::: Exercise material :::
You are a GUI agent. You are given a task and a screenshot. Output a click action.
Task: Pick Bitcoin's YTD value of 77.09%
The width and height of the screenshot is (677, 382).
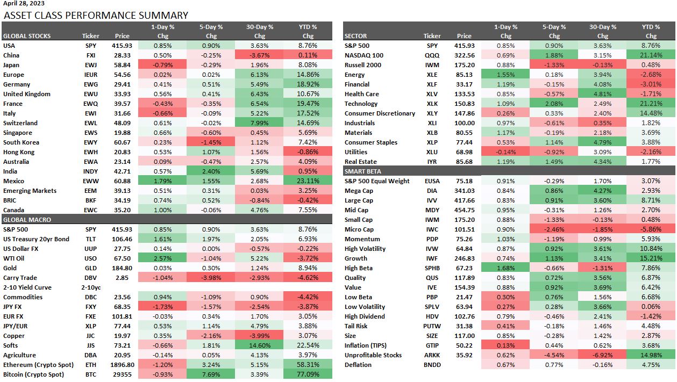coord(307,374)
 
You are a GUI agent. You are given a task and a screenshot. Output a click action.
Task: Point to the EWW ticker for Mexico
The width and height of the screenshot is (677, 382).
coord(90,181)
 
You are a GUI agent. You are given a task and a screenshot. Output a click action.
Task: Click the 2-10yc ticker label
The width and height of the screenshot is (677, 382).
coord(90,287)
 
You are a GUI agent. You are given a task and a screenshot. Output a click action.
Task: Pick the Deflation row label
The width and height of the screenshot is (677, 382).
coord(358,365)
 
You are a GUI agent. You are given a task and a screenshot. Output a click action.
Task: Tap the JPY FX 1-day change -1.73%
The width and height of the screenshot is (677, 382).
coord(160,307)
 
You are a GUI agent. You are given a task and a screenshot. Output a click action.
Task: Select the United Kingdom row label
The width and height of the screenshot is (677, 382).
coord(26,94)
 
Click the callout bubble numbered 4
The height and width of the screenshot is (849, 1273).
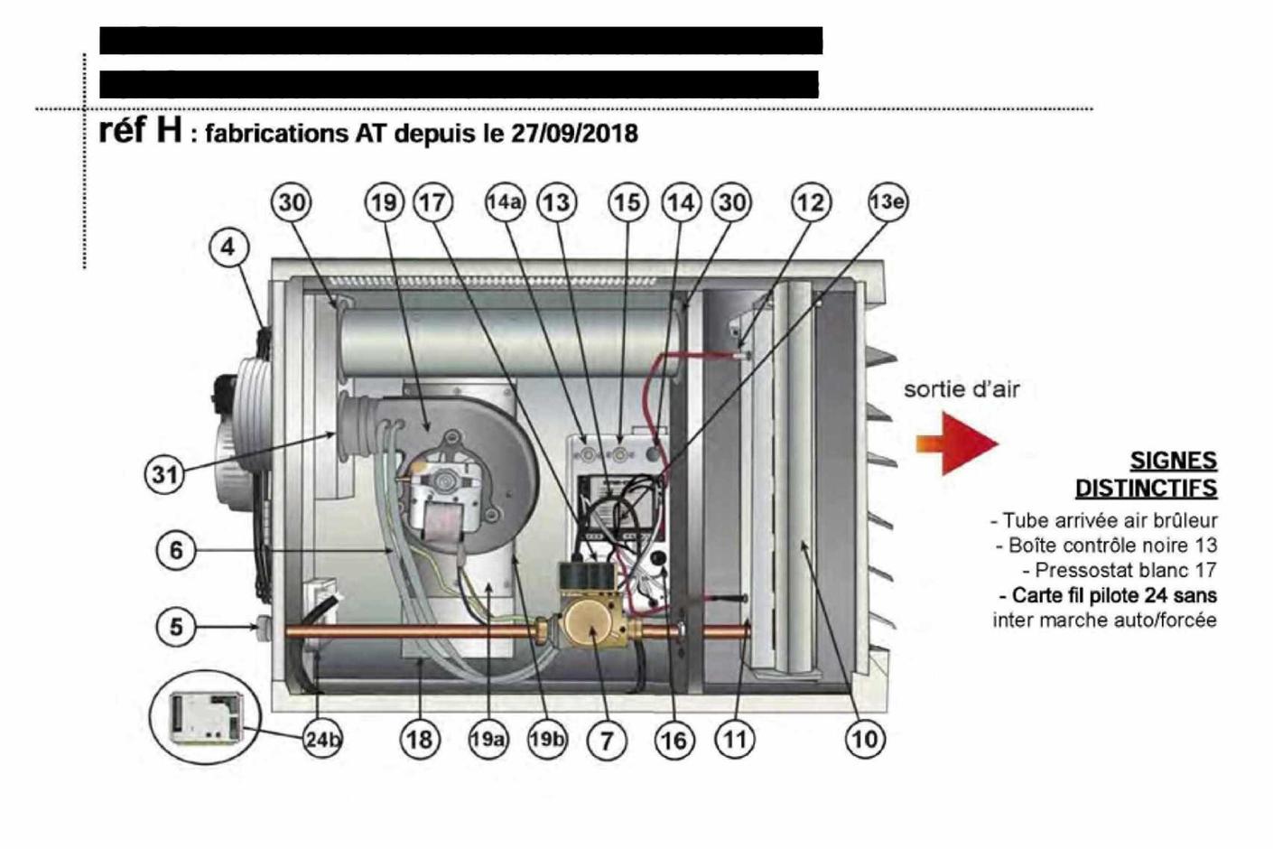point(228,247)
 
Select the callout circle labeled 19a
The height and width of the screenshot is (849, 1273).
point(487,740)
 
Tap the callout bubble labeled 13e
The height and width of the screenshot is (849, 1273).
point(887,202)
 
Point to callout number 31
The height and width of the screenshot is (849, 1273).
point(164,473)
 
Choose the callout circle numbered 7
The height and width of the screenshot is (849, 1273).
point(607,741)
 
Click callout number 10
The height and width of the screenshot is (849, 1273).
point(864,740)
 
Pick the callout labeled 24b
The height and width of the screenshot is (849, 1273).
point(323,740)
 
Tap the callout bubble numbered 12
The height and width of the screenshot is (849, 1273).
point(810,202)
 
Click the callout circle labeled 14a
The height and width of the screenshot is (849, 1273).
point(505,202)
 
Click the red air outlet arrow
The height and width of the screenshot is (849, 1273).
point(957,443)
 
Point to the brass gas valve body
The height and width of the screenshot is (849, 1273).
point(590,628)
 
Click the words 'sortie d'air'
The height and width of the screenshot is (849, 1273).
point(962,389)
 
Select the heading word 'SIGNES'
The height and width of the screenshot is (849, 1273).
point(1173,461)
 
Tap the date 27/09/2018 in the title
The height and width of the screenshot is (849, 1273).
point(574,134)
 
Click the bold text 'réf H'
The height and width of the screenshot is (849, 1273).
point(140,130)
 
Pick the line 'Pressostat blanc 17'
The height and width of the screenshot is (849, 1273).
point(1120,570)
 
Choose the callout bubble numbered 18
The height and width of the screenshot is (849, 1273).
point(420,740)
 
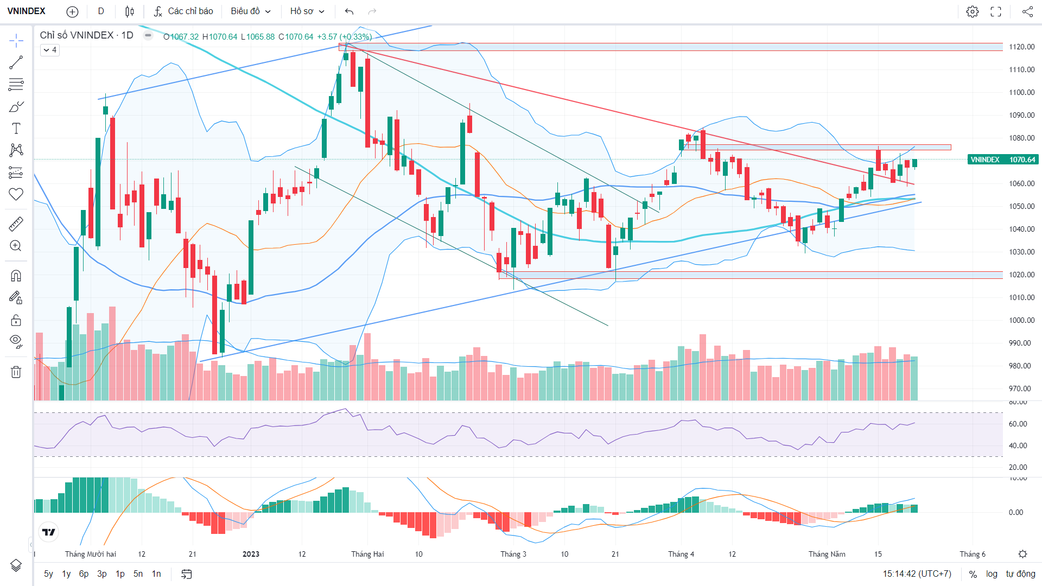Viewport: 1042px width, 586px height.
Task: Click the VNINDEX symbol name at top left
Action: (27, 11)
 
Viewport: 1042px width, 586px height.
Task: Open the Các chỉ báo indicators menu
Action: (183, 11)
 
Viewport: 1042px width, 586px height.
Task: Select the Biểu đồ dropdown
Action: (250, 11)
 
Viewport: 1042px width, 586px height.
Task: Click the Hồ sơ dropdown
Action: (307, 11)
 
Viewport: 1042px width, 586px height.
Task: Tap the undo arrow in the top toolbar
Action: (349, 11)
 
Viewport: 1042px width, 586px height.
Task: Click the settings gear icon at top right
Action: (973, 11)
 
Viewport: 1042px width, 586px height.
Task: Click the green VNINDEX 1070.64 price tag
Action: (1002, 160)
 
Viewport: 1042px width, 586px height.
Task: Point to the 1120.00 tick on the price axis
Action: (1022, 47)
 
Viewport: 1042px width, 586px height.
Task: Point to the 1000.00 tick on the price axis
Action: (1022, 320)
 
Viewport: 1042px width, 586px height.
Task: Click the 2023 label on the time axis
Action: (251, 554)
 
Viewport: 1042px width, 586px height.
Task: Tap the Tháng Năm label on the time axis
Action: (827, 554)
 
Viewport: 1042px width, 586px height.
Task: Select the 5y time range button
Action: (49, 574)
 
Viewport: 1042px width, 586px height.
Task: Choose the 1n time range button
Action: (156, 574)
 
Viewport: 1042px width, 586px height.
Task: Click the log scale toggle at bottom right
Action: (992, 574)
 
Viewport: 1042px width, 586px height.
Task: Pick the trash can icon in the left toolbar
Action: (16, 372)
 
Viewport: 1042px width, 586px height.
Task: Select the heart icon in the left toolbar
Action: (16, 194)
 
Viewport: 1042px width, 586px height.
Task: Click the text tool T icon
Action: (16, 128)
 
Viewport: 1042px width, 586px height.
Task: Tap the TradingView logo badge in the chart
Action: (49, 532)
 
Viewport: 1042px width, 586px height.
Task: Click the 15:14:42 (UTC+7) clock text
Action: (917, 574)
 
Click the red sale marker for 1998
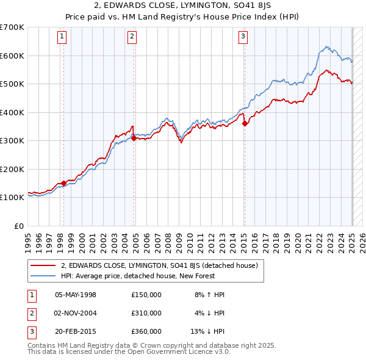(63, 183)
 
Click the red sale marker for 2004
(134, 138)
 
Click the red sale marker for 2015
(245, 124)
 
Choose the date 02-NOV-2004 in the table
(76, 313)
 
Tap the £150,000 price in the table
(146, 295)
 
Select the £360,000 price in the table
(146, 331)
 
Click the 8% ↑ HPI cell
(210, 295)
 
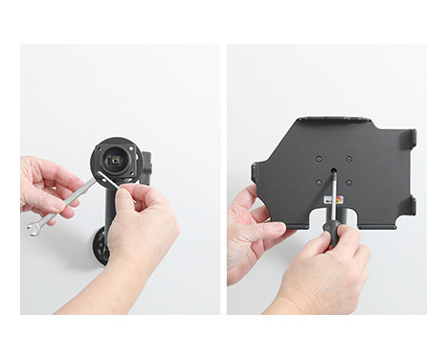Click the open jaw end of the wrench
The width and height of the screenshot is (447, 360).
(x=34, y=227)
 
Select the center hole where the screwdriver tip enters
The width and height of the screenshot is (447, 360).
(x=333, y=172)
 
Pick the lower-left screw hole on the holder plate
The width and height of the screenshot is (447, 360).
(x=318, y=182)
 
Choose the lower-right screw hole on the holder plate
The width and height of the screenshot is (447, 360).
(x=348, y=182)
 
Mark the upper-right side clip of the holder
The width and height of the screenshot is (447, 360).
(x=411, y=140)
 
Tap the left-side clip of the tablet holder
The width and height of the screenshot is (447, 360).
(x=256, y=173)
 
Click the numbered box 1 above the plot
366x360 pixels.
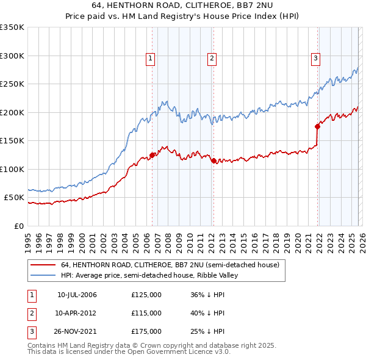[x=151, y=59]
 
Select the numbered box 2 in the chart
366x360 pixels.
[x=212, y=59]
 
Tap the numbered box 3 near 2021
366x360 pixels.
[x=315, y=59]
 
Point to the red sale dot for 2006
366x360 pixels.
[x=152, y=155]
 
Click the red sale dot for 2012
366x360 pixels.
[x=214, y=161]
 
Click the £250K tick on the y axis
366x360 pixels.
[x=13, y=84]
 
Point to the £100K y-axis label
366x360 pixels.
[x=13, y=169]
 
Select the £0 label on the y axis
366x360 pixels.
[x=18, y=226]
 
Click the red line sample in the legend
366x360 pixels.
[x=43, y=265]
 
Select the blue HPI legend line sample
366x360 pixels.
[x=43, y=276]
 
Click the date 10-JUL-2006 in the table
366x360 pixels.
[x=77, y=295]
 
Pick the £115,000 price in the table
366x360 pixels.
[x=146, y=313]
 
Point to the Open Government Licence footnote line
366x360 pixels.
[x=129, y=352]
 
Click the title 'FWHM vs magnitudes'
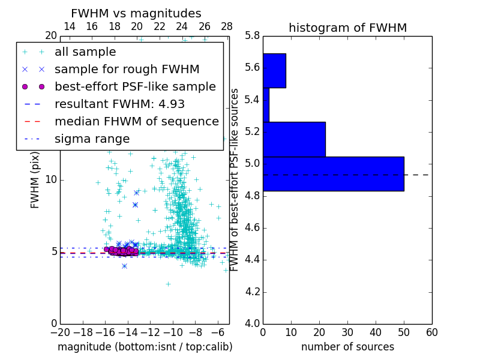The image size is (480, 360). (136, 13)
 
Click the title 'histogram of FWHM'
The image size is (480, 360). (347, 28)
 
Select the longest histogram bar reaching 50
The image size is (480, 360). (333, 173)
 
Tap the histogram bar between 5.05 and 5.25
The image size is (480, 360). (294, 139)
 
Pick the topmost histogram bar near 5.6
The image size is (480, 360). (274, 70)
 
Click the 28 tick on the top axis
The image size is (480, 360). (227, 26)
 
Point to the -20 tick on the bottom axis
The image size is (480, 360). (60, 332)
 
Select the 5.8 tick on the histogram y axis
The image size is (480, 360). (253, 35)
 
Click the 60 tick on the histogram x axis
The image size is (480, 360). (431, 332)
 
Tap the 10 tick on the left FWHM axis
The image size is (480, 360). (51, 179)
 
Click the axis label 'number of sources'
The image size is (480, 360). (347, 347)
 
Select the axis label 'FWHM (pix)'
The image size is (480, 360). (35, 179)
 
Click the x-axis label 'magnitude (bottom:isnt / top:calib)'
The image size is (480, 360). (145, 347)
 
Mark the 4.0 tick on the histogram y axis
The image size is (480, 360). (253, 323)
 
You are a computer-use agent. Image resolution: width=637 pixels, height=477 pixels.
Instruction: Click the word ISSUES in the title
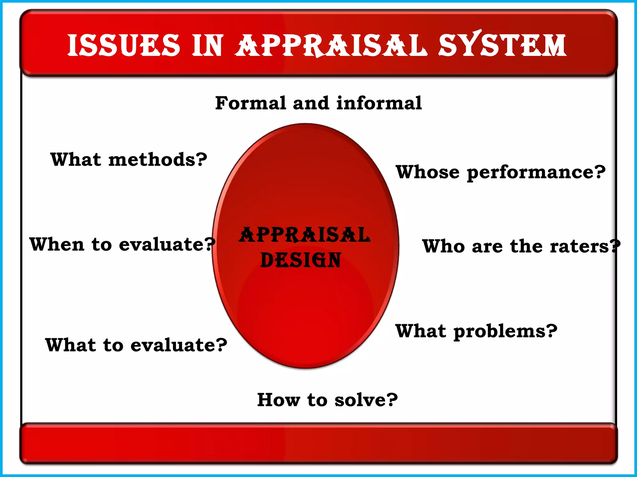[x=123, y=46]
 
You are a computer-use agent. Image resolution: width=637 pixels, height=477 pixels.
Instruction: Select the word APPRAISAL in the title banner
[x=330, y=46]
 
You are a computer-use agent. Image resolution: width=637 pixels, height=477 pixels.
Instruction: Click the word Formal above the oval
[x=250, y=103]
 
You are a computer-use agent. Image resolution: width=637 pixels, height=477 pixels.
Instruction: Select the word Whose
[x=427, y=172]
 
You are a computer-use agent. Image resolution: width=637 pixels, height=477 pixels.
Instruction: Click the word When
[x=57, y=244]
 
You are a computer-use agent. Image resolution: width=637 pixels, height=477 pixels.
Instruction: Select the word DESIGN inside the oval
[x=300, y=260]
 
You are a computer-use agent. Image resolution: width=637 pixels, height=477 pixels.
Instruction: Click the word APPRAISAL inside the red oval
[x=305, y=235]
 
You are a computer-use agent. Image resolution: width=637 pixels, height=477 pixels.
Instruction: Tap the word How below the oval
[x=279, y=400]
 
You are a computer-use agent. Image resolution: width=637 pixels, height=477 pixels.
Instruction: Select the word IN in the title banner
[x=207, y=46]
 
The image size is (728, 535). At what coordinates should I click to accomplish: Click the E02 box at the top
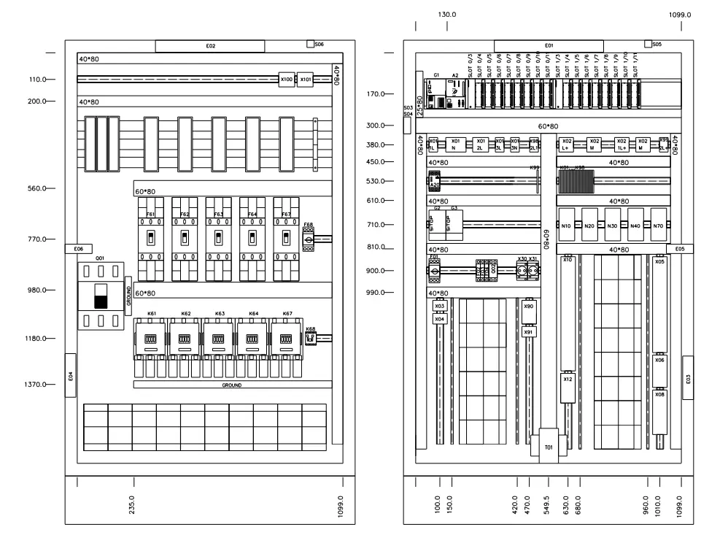pyautogui.click(x=210, y=46)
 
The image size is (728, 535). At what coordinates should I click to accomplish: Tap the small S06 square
pyautogui.click(x=311, y=45)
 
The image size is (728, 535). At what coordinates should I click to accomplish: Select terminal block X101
pyautogui.click(x=306, y=79)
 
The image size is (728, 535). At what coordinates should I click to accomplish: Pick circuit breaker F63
pyautogui.click(x=218, y=238)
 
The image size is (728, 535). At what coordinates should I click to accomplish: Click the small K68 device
pyautogui.click(x=310, y=338)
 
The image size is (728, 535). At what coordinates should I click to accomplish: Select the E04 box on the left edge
pyautogui.click(x=71, y=375)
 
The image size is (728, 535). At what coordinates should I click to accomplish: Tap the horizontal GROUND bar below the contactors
pyautogui.click(x=233, y=385)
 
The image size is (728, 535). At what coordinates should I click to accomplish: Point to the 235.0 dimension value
pyautogui.click(x=132, y=503)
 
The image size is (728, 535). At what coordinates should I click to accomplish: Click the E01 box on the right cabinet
pyautogui.click(x=549, y=46)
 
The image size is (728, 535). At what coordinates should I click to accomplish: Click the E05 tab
pyautogui.click(x=679, y=249)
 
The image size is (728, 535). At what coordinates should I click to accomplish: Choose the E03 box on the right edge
pyautogui.click(x=688, y=378)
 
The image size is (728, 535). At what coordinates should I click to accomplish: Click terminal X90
pyautogui.click(x=529, y=307)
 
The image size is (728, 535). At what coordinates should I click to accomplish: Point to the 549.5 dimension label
pyautogui.click(x=548, y=503)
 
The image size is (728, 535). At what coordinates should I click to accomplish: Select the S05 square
pyautogui.click(x=648, y=45)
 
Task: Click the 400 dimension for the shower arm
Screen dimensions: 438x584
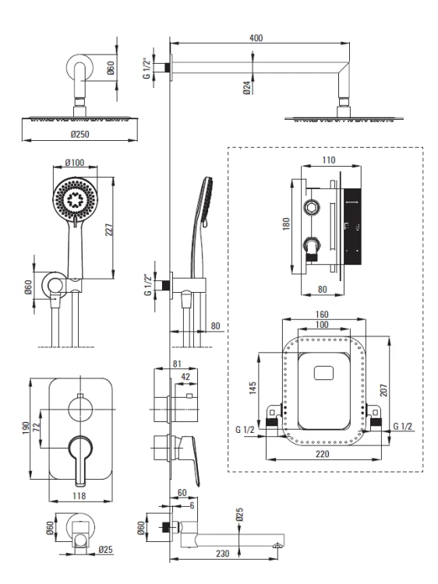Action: click(x=256, y=37)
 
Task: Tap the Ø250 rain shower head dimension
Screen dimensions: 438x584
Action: click(x=79, y=134)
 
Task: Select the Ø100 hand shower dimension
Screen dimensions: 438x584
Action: click(x=75, y=163)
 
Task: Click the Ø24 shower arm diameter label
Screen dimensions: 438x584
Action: click(x=247, y=87)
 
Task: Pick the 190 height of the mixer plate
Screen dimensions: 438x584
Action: click(x=26, y=429)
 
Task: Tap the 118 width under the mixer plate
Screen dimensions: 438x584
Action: click(x=79, y=496)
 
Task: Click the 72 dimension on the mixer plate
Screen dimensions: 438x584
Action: click(x=36, y=427)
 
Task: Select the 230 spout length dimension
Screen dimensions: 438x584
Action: click(x=223, y=554)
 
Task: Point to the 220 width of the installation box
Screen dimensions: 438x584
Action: click(x=323, y=454)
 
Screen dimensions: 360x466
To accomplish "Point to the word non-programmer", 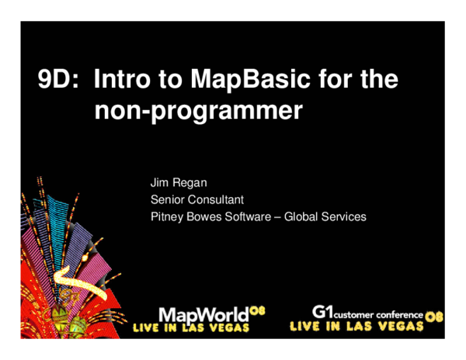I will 197,111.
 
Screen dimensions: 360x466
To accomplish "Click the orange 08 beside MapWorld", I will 257,310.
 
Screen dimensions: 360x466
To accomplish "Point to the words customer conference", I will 378,315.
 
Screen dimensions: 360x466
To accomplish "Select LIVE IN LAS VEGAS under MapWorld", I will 191,328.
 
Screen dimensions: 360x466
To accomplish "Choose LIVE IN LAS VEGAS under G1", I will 356,327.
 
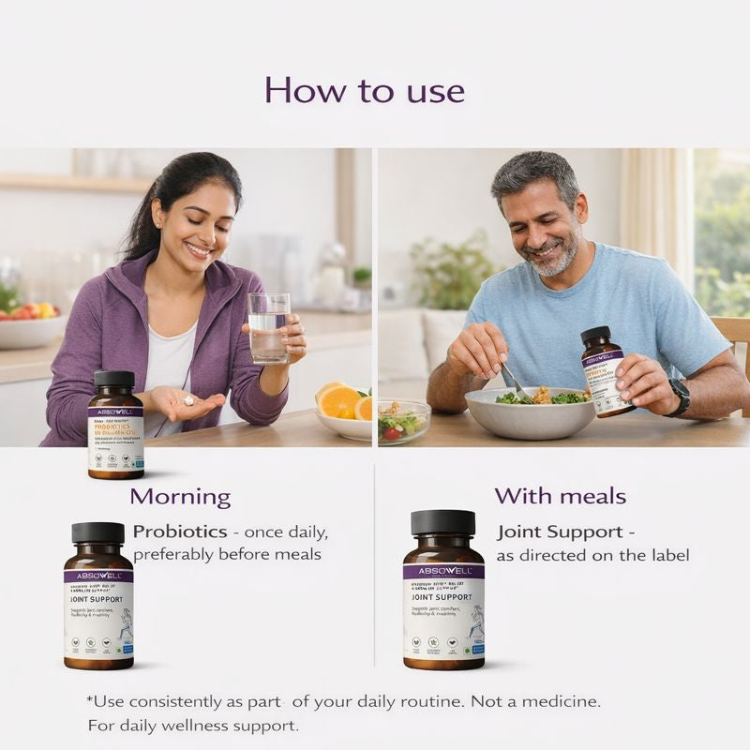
:::
▶ **Your goal**:
Collect every line of the records above that contains the word "text", with case counting.

▶ **Output of the task**:
Click the bold text 'réf H'
Task: Click the text tool T icon
Task: Click the 15:14:42 (UTC+7) clock text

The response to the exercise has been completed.